Чеп рассмеялся ее болхэмскому выражению и болхэмскому выговору. Обнял мать за плечи. Уход Вана стал неожиданностью, но зато они теперь сами себе хозяева. Сбежав, Ван снял у них камень с души – теперь им не будет стыдно, что они его бросают. Ван перехватил инициативу, бросил их первый. Они с ужасом ожидали момента, когда придется объявить ему об их возвращении в Англию. Что сделает Ван – завоет? Обольется слезами? Разобидится? Бог весть. Бесстрастные китайцы порой закатывают истерики, достойные итальянцев. «А вдруг он беситься начнет?» – вопрошала Бетти. Но проблема решилась сама собой.
Маллердам повезло: теперь они могли без малейших угрызений совести презирать Вана за побег, вместо того чтобы стесняться своего собственного бегства. Больше всего Чеп страшился поддаться сентиментальности – тут ведь не только слезы, но и деньги: премиальные, выходное пособие, подъемные. Но Ван убежал по собственному почину: трусцой, выбрасывая вперед длинные ноги, уставившись прямо перед собой, с обычной своей змеиной гримасой на худом лице.
– Все они одинаковы, – сказала Бетти.
Чеп все еще созерцал пустоту – и видел в ней пустую комнату А Фу.
– Китайцев боится. Своих же боится, – продолжала Бетти. – Наводит на кое-какие мысли, да? – Она кивнула, сама себе поддакивая; ее глаза стали жесткими, как у Тэтчер. – Скатертью дорога, – добавила она. – Без него обойдемся.

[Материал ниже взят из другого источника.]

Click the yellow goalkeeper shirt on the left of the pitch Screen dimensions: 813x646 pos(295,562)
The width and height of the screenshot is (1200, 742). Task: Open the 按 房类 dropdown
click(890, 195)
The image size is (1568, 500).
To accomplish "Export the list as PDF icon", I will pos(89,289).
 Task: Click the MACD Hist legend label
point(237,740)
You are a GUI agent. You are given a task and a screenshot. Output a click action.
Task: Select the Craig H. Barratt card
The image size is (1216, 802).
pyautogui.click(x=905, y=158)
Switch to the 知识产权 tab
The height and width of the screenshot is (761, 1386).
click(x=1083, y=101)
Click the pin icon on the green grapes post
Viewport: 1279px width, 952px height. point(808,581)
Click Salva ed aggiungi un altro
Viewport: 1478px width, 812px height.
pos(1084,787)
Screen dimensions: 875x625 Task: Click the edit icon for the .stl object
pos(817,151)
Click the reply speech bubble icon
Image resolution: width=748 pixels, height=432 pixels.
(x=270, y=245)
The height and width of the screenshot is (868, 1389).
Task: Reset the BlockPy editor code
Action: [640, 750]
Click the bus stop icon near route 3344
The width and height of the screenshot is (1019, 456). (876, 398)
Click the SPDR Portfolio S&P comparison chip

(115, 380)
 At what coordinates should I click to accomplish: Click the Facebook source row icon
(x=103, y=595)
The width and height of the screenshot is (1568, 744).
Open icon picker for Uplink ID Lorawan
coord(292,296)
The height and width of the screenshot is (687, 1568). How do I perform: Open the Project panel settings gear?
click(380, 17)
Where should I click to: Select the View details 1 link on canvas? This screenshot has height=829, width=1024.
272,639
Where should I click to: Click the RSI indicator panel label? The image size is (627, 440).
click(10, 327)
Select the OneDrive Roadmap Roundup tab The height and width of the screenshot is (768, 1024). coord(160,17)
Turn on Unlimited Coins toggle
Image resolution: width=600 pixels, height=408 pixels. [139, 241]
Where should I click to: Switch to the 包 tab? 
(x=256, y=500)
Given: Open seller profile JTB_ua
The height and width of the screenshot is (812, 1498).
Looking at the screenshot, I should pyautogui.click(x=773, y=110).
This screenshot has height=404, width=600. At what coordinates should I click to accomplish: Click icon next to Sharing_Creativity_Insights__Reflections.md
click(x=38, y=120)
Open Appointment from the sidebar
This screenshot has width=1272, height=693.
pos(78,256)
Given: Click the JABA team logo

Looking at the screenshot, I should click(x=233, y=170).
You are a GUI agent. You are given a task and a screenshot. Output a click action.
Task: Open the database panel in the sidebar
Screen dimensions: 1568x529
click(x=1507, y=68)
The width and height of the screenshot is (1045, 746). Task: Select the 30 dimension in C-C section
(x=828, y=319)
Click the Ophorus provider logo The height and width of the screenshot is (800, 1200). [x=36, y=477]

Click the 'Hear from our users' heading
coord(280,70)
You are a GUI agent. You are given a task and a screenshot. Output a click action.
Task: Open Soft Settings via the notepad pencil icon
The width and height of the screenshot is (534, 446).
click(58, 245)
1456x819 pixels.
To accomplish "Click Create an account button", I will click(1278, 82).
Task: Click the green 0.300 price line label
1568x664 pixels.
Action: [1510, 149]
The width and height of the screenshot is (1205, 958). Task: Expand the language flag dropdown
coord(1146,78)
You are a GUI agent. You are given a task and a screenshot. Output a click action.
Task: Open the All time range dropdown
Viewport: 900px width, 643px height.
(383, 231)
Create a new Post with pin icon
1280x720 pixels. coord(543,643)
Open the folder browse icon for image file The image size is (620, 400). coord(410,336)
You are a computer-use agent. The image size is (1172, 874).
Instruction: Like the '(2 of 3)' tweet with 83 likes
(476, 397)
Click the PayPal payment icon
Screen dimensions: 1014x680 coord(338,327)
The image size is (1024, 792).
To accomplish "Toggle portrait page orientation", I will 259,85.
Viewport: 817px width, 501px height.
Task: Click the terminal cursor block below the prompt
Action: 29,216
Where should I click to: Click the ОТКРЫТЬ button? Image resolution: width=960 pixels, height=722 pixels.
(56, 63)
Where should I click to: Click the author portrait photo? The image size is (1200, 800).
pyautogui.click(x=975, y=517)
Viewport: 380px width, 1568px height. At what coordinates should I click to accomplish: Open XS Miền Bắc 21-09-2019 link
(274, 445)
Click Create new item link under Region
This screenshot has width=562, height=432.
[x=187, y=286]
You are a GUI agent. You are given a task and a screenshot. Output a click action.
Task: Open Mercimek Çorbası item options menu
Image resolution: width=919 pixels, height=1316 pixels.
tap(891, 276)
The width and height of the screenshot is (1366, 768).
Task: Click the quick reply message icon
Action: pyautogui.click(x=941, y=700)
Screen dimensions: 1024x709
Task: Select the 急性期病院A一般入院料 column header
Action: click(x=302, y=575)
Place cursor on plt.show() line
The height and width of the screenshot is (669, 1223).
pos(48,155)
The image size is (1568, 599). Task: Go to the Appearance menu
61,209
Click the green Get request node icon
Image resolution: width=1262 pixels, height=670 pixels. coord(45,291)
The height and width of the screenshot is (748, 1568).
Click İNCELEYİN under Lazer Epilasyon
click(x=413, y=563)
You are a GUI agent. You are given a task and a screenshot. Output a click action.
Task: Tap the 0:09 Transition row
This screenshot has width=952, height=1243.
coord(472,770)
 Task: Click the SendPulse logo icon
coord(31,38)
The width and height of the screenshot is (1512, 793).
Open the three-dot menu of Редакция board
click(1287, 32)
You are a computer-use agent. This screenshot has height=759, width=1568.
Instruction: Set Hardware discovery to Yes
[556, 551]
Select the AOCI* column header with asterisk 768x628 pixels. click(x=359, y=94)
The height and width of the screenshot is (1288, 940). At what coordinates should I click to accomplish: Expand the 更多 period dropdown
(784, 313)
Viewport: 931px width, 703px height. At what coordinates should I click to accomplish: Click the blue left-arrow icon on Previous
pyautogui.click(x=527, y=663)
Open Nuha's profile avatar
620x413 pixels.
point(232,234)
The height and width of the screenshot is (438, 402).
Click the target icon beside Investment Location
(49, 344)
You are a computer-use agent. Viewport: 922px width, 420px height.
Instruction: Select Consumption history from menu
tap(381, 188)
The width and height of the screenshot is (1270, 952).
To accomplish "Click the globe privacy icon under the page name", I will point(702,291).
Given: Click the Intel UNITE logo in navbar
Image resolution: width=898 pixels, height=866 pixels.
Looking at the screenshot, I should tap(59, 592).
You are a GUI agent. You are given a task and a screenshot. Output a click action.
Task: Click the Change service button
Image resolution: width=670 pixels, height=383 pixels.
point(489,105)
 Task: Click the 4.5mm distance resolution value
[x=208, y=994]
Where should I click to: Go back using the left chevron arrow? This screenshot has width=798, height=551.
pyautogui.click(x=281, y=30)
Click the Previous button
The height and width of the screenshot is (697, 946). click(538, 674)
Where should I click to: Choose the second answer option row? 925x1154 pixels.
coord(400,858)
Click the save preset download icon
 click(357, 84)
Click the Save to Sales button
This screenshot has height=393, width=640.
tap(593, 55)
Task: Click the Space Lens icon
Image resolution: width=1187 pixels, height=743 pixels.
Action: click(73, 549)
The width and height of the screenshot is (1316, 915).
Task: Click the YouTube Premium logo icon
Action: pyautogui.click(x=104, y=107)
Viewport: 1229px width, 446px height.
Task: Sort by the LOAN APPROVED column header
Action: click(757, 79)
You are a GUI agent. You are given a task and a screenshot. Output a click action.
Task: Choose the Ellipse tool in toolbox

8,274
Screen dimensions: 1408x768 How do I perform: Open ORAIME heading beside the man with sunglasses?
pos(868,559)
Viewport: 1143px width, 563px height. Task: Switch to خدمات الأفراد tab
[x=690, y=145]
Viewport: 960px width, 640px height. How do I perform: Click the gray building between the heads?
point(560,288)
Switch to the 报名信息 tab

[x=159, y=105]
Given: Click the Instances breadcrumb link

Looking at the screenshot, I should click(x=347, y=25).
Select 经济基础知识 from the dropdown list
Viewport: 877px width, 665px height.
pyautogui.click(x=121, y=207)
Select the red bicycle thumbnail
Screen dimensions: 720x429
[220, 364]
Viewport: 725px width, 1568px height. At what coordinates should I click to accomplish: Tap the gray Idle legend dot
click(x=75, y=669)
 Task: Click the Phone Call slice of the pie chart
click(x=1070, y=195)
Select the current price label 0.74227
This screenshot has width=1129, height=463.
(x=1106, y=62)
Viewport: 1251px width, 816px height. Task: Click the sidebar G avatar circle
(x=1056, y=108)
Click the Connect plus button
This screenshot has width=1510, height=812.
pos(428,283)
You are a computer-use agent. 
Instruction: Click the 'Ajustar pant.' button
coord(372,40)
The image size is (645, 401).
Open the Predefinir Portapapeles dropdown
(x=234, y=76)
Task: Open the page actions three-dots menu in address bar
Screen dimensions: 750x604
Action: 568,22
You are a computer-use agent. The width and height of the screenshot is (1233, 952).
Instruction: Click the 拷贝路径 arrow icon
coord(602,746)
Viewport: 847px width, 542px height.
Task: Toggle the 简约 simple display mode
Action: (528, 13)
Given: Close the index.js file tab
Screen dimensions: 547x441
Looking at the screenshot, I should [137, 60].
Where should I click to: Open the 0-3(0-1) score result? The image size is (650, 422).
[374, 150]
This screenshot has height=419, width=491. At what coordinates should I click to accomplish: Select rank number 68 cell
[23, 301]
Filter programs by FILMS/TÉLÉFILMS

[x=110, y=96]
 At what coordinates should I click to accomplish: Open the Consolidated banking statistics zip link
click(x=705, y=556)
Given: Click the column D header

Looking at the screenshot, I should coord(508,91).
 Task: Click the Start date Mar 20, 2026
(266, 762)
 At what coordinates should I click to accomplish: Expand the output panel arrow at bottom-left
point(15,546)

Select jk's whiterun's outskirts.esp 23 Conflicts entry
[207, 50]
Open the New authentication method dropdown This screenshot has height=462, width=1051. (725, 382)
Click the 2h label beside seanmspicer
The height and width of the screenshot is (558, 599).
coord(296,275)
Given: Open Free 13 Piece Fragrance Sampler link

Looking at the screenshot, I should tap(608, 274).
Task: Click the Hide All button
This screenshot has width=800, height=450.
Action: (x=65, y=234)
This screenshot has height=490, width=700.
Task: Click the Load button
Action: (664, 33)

Пошел дождь. Вначале, пока Бетти заваривала чай, он просто скребся по крыше, словно полчище проворных грызунов. Бетти устроилась вместе с Чепом в «зале», выпила – назло Вану – чаю, и дождь застучал чаще. Что небо, что крыша, что потолок – все едино. Бетти вспомнилось, какой был ливень в то утро, когда она узнала о смерти мистера Чака, вспомнилось, как она глянула на портрет Ее Величества и подумала: чему-то очень важному приходит конец. Тогда она и помыслить не могла, что речь идет о такой колоссальной перемене, как их отъезд из Гонконга. Ход событий ускорился. Смерть мистера Чака была только началом: она повлекла за собой много всего такого, чего Бетти никак не ожидала, такого, на что она и повлиять-то не могла. Вот как делается история: ни с того ни с сего человек чихнул и умер и потащил за собой в тартарары все, и тебя в том числе; а потом оказывается, что твое дело – смотреть на это со стороны, а потом ты возвращаешься домой.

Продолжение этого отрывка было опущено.